Amanda has been interested in nature as long as she can remember. But her sense of responsibility to preserve the environment began during her sophomore year at Westmont. That interest deepened after she spent a semester in Belize with the Global Stewardship Study Program and began talking with English Professor Marilyn Chandler McEntyre and Biology Professor Jeff Schloss.
“Dr. McEntyre and Dr. Schloss’s classes were so instrumental for me,” Amanda noted. “They pushed me to find my voice and a role in the issue. Obviously, my time in Belize was also a turning point for me.”
While in Belize, Amanda studied tropical ecology and learned about God’s relationship to the earth and the biblical mandate for taking care of the environment. She was so overwhelmed, she came back to school with a driving passion to make changes in her community.
“I realized that if we each took responsibility for our own communities, we would be a lot farther along on this journey to protect our environment. My community is Westmont College,” she notes.
The idea for Creation Stewardship Week was born in Belize. Originally intended to encourage the campus community to enhance its recycling program, the concept evolved after Amanda discussed it with Provost Shirley Mullen. The two of them decided to use the time to educate the campus about its role in responding to the environment.

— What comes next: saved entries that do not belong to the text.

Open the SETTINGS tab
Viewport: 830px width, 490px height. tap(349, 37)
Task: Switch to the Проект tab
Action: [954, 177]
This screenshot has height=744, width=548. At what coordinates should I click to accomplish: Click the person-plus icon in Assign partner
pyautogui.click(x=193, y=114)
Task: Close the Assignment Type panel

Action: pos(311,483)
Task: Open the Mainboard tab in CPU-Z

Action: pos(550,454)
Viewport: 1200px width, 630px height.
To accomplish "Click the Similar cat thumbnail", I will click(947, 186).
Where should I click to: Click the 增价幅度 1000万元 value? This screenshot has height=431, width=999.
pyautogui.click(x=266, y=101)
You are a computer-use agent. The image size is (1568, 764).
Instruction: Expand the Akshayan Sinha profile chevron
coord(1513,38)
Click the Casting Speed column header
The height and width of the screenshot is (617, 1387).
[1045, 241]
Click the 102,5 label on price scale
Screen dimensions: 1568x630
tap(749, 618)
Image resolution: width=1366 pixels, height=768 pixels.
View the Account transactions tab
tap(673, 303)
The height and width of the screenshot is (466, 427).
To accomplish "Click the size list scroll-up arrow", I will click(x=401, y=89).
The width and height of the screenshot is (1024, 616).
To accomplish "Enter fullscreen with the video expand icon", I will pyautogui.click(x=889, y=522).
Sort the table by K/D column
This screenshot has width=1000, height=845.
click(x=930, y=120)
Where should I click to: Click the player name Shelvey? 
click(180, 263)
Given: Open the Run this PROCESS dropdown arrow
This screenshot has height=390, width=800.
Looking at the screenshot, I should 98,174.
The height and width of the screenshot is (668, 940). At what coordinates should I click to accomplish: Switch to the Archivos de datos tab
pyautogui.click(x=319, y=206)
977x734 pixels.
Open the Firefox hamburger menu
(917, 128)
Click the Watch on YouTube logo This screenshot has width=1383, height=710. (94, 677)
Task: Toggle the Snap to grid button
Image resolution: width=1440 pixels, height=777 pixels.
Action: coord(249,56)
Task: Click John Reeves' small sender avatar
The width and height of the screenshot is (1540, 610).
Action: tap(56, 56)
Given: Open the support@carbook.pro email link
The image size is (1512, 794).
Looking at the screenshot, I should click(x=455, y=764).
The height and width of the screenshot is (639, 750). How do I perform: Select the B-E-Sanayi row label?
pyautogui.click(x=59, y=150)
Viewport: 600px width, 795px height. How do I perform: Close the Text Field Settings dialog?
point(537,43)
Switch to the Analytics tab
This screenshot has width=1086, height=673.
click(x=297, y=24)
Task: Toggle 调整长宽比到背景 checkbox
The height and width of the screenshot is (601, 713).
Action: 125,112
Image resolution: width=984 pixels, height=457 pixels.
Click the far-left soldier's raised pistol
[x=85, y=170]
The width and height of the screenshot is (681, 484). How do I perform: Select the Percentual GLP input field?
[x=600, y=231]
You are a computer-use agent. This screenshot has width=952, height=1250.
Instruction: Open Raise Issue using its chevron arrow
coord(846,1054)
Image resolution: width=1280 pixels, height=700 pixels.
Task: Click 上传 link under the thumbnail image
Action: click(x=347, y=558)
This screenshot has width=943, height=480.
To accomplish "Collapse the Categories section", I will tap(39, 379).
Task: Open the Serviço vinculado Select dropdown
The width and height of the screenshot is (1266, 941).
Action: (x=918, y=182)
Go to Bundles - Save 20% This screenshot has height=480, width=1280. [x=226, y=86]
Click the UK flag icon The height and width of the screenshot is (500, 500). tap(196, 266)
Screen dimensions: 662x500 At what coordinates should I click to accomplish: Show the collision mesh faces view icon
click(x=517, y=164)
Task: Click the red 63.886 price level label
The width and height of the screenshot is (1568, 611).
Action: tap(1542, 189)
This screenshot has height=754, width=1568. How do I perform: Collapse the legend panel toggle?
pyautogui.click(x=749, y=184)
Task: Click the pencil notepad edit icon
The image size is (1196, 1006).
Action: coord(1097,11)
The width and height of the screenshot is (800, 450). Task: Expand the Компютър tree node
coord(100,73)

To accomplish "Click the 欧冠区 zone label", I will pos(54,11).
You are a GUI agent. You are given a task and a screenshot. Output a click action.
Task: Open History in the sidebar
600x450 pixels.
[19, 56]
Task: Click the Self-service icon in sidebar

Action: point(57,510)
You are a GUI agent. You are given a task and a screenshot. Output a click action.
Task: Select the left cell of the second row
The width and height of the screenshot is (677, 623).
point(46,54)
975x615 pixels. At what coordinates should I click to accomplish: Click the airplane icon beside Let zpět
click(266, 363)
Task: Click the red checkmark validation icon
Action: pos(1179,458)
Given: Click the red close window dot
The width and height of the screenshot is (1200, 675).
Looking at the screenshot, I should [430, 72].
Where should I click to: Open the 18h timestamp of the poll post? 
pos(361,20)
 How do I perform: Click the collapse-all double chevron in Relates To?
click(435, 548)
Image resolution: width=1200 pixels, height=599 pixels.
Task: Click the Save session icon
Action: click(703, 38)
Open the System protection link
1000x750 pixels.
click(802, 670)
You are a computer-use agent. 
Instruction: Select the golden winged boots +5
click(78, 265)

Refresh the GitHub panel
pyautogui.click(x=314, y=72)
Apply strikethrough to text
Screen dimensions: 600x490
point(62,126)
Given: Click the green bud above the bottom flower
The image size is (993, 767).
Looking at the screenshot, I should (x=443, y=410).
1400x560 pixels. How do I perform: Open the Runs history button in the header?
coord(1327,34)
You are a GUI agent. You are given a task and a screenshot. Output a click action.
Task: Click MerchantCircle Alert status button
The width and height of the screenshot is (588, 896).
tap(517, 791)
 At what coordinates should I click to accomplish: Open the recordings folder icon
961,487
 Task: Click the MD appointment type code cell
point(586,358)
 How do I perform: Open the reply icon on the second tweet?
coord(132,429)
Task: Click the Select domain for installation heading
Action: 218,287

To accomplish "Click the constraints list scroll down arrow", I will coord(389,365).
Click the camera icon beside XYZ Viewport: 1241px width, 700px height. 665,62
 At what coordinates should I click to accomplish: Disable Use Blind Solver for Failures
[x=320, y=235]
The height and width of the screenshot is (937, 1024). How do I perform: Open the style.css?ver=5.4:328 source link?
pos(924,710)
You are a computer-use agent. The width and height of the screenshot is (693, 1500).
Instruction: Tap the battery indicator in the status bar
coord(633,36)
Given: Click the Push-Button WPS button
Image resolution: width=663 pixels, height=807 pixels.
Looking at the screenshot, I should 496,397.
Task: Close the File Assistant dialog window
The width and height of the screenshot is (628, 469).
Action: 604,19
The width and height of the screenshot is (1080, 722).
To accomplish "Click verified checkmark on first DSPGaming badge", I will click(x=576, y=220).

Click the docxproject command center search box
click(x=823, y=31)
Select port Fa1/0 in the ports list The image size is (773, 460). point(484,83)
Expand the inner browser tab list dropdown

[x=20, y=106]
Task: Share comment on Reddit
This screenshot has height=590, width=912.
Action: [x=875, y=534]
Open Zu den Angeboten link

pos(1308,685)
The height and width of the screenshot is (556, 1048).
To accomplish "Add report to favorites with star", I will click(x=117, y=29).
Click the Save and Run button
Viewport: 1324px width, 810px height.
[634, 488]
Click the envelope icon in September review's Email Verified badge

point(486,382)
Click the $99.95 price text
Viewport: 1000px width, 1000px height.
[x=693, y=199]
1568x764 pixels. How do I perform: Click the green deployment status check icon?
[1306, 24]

Activities during Creation Stewardship Week included a chapel featuring wildlife photography by Frank Jahn and evening lectures by various Westmont professors. Dr. McEntyre led a faculty panel on “Beyond ‘Should’ and ‘Ought’: Stewardship as an Act of Love.” The highlight of the week was the new recycling program unveiled in the residence halls.
“I hoped to give individuals and our campus practical ways to respond and instill in them the same desire I have for a commitment to our environment, be it through active programs such a recycling or just an awareness that we have a responsibility to take care of this place we live in,” Amanda shares.
Part of her excitement for the new steps on campus comes from participating in Tivona, the environmental stewardship club on campus. She has felt united with the other students who share her passion and helped make the week a reality.
After she graduates in the spring, Amanda plans to attend graduate school and study ecology. She is leaning toward a future in field research.
Amanda admits she learned as much as she taught through planning Creation Stewardship Week.
“Gosh, did I learn a lot about details!” she laughs. “But people on campus have been so supportive and encouraging. This has been a wonderful experience for me.”